▶ **Task instructions**: Go through the entries and tally the lines containing the word "agent". Only the total is wanted.

=== Section Start ===

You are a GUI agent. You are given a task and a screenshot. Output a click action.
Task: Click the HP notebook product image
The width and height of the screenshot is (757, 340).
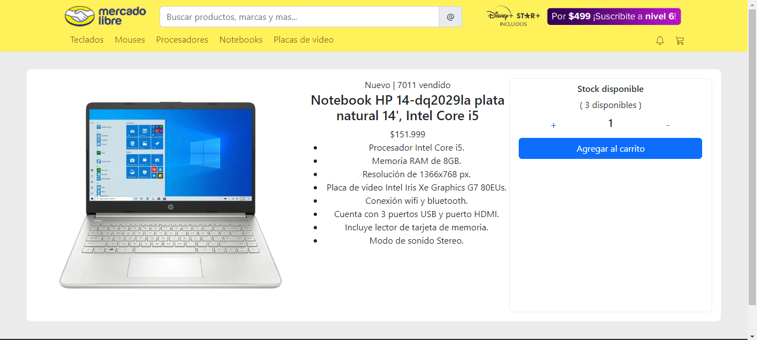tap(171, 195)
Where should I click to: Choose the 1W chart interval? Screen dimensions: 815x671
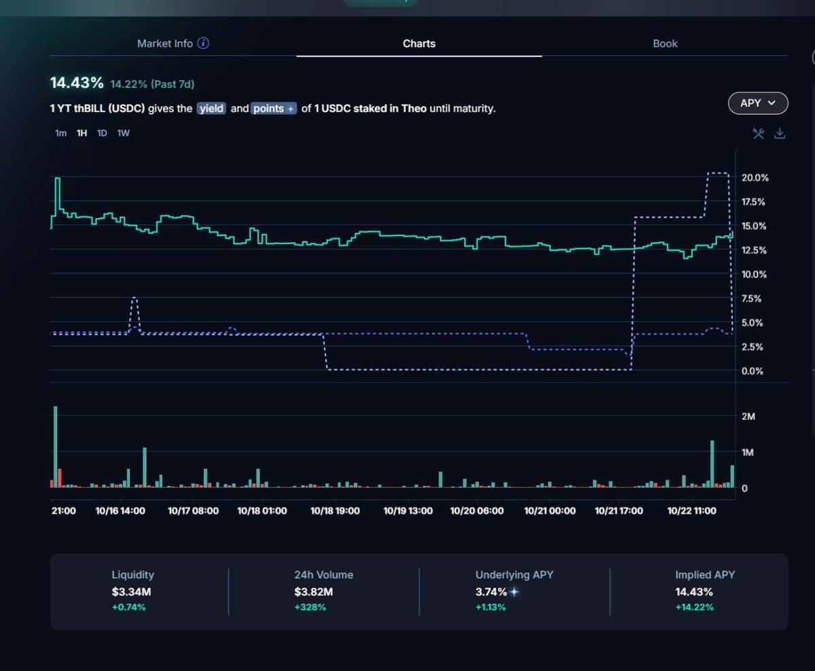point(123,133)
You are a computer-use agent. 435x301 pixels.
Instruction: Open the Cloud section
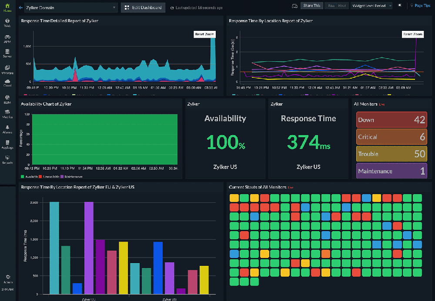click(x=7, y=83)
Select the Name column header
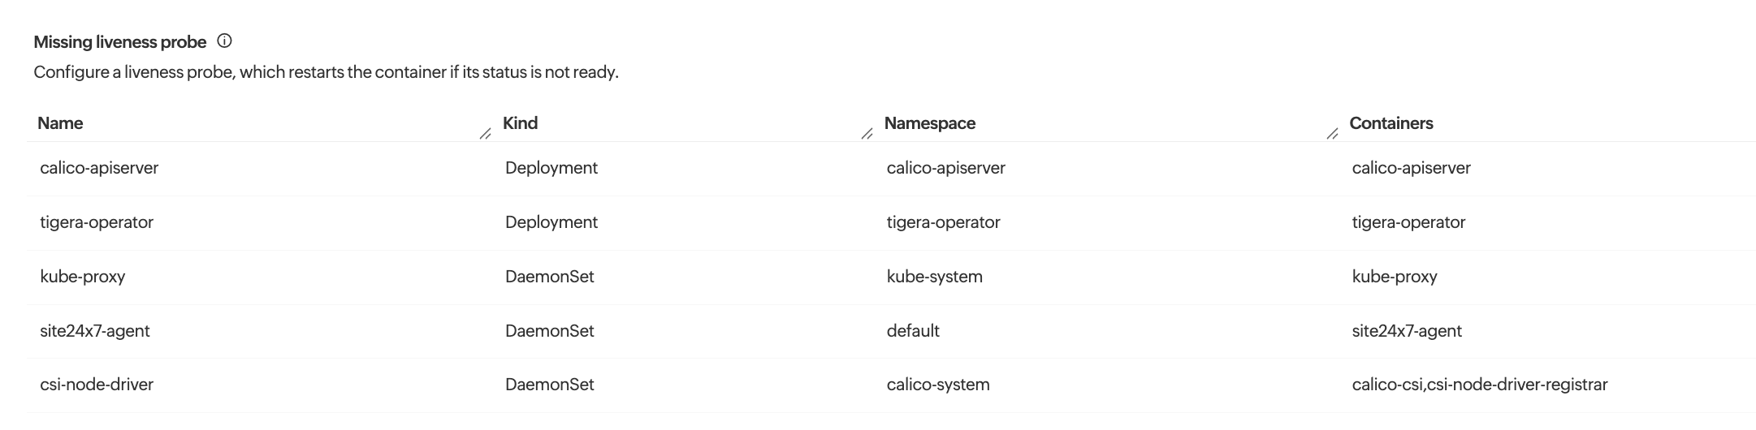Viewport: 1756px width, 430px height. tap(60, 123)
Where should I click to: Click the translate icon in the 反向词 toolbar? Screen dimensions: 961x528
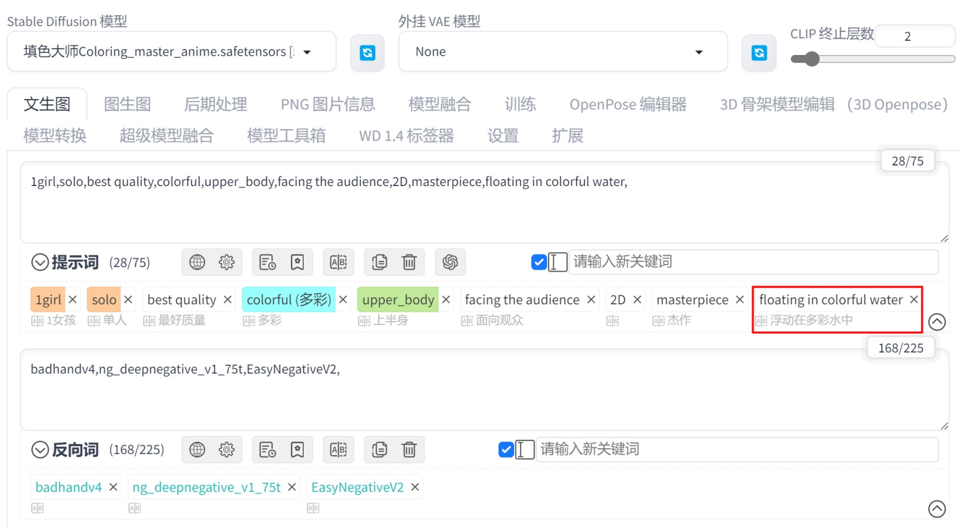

=== Section End ===

▶ **Response area**: 2